--- MATERIAL SHOWN ---
>>>

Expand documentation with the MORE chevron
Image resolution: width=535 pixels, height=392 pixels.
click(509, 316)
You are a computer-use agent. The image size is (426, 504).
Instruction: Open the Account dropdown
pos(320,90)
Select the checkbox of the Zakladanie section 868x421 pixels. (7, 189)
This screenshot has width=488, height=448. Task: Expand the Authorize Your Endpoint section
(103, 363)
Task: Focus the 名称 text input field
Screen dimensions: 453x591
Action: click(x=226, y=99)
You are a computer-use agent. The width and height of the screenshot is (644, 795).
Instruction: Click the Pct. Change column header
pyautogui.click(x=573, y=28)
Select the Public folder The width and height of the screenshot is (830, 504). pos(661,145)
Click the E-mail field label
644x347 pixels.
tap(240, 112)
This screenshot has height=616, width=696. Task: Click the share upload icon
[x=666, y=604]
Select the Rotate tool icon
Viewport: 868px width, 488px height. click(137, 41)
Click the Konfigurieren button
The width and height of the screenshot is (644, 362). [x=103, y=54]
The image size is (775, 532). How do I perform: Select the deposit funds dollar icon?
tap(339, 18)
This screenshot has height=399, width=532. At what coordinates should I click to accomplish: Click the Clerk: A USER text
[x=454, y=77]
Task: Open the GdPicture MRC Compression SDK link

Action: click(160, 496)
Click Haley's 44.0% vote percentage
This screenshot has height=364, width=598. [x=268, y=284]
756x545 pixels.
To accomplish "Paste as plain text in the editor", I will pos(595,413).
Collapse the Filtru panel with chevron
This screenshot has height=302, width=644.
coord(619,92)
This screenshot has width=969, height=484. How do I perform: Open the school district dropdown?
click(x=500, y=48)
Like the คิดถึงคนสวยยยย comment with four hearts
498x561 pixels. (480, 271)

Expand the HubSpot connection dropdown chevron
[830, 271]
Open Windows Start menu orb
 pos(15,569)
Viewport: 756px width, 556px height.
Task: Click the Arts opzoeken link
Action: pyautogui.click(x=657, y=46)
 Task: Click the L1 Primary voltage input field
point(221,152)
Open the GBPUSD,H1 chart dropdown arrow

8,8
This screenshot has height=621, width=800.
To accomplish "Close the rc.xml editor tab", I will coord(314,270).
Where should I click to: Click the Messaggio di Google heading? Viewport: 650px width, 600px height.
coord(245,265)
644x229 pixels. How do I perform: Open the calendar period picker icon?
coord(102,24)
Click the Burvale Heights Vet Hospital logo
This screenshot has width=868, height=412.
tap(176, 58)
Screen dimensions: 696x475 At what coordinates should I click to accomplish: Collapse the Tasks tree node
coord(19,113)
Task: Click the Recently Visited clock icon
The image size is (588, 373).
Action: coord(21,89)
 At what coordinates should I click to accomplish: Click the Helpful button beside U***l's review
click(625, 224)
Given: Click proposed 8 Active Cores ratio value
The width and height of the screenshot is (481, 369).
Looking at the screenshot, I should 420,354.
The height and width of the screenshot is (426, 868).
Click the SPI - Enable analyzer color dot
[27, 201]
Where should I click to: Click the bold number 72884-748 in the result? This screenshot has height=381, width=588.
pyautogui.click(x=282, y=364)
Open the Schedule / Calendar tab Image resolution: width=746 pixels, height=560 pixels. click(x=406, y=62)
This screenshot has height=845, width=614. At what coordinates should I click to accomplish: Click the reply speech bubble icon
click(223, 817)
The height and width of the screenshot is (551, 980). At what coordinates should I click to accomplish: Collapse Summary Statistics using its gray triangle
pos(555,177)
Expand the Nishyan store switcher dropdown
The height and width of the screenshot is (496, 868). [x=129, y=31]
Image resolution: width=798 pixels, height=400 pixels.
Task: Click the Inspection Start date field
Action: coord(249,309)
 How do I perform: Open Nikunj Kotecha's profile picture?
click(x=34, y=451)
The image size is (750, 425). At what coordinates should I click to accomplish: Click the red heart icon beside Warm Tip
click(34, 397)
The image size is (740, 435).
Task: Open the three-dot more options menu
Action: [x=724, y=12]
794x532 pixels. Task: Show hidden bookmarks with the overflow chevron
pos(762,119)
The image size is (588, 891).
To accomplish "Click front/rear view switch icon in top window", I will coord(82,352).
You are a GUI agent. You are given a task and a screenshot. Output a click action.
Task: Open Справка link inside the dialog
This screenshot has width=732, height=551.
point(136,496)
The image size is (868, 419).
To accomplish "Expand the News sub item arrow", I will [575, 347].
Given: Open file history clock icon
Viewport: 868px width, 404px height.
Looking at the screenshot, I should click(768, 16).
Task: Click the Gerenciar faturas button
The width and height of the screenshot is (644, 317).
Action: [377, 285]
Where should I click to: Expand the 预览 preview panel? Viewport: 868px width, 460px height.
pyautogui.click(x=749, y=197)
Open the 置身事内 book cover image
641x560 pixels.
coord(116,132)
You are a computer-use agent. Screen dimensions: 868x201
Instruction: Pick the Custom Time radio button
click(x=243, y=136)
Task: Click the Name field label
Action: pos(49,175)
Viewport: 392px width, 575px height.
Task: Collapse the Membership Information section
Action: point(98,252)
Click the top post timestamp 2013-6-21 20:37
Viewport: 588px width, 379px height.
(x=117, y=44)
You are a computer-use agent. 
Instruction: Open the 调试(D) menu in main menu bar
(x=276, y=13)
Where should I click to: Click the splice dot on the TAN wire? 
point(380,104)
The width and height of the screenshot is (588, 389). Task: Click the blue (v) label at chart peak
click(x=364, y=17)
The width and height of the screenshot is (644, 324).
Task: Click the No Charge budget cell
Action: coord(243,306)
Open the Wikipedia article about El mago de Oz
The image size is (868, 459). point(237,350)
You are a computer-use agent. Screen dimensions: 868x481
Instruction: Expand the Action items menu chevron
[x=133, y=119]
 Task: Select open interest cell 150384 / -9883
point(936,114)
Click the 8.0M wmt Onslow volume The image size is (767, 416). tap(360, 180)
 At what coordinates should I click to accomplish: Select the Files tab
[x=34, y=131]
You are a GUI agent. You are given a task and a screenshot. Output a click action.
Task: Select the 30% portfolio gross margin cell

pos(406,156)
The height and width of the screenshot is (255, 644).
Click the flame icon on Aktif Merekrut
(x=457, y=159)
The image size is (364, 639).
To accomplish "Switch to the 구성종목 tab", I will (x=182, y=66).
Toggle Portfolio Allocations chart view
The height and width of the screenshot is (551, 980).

<<<

--- GOAL OF THE EXERCISE ---
Return every line above that contains the word "computer".

--- REPLY TO THE EXERCISE ---
You are a computer-use agent. The image size is (426, 504).
You are a computer-use agent. The width and height of the screenshot is (644, 795).
You are a computer-use agent. Screen dimensions: 868x201
You are a computer-use agent. 
You are a computer-use agent. Screen dimensions: 868x481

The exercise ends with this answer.